■ Task statement:
The entries below are to be printed again word for word.

◆ ◆ ◆ ◆ ◆ ◆ ◆

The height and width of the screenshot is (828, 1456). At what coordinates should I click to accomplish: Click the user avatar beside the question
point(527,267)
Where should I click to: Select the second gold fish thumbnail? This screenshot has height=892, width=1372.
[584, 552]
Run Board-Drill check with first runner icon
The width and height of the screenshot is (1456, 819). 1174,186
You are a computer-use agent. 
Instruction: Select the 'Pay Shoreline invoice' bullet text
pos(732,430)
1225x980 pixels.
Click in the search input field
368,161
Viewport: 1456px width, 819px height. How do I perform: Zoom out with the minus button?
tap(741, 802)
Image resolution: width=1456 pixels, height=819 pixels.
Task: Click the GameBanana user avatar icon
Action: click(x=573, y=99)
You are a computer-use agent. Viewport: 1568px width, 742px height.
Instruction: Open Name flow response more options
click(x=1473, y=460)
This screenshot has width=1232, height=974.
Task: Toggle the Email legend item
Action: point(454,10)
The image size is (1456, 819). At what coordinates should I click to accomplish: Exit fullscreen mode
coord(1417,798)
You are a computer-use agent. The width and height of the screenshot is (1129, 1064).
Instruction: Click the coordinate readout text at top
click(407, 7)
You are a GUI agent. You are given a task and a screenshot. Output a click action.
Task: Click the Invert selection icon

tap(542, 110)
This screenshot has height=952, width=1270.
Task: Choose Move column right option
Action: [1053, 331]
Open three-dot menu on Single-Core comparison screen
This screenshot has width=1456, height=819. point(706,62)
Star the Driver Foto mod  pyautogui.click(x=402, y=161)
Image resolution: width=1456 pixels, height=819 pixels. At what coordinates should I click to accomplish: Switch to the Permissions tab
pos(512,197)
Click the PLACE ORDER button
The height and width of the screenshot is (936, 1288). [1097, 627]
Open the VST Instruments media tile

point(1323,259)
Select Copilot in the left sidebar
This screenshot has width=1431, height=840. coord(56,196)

◆ ◆ ◆ ◆ ◆ ◆ ◆

■ Result:
The height and width of the screenshot is (828, 1456). At what coordinates should I click to accomplish: Click the user avatar beside the question
point(527,267)
Where should I click to: Select the second gold fish thumbnail? This screenshot has height=892, width=1372.
[584, 552]
Run Board-Drill check with first runner icon
The width and height of the screenshot is (1456, 819). 1174,186
You are a computer-use agent. 
Instruction: Select the 'Pay Shoreline invoice' bullet text
pos(732,430)
1225x980 pixels.
Click in the search input field
368,161
Viewport: 1456px width, 819px height. How do I perform: Zoom out with the minus button?
tap(741, 802)
Image resolution: width=1456 pixels, height=819 pixels.
Task: Click the GameBanana user avatar icon
Action: click(x=573, y=99)
You are a computer-use agent. Viewport: 1568px width, 742px height.
Instruction: Open Name flow response more options
click(x=1473, y=460)
This screenshot has width=1232, height=974.
Task: Toggle the Email legend item
Action: point(454,10)
The image size is (1456, 819). At what coordinates should I click to accomplish: Exit fullscreen mode
coord(1417,798)
You are a computer-use agent. The width and height of the screenshot is (1129, 1064).
Instruction: Click the coordinate readout text at top
click(407, 7)
You are a GUI agent. You are given a task and a screenshot. Output a click action.
Task: Click the Invert selection icon

tap(542, 110)
This screenshot has height=952, width=1270.
Task: Choose Move column right option
Action: [1053, 331]
Open three-dot menu on Single-Core comparison screen
This screenshot has width=1456, height=819. point(706,62)
Star the Driver Foto mod  pyautogui.click(x=402, y=161)
Image resolution: width=1456 pixels, height=819 pixels. At what coordinates should I click to accomplish: Switch to the Permissions tab
pos(512,197)
Click the PLACE ORDER button
The height and width of the screenshot is (936, 1288). [1097, 627]
Open the VST Instruments media tile

point(1323,259)
Select Copilot in the left sidebar
This screenshot has width=1431, height=840. coord(56,196)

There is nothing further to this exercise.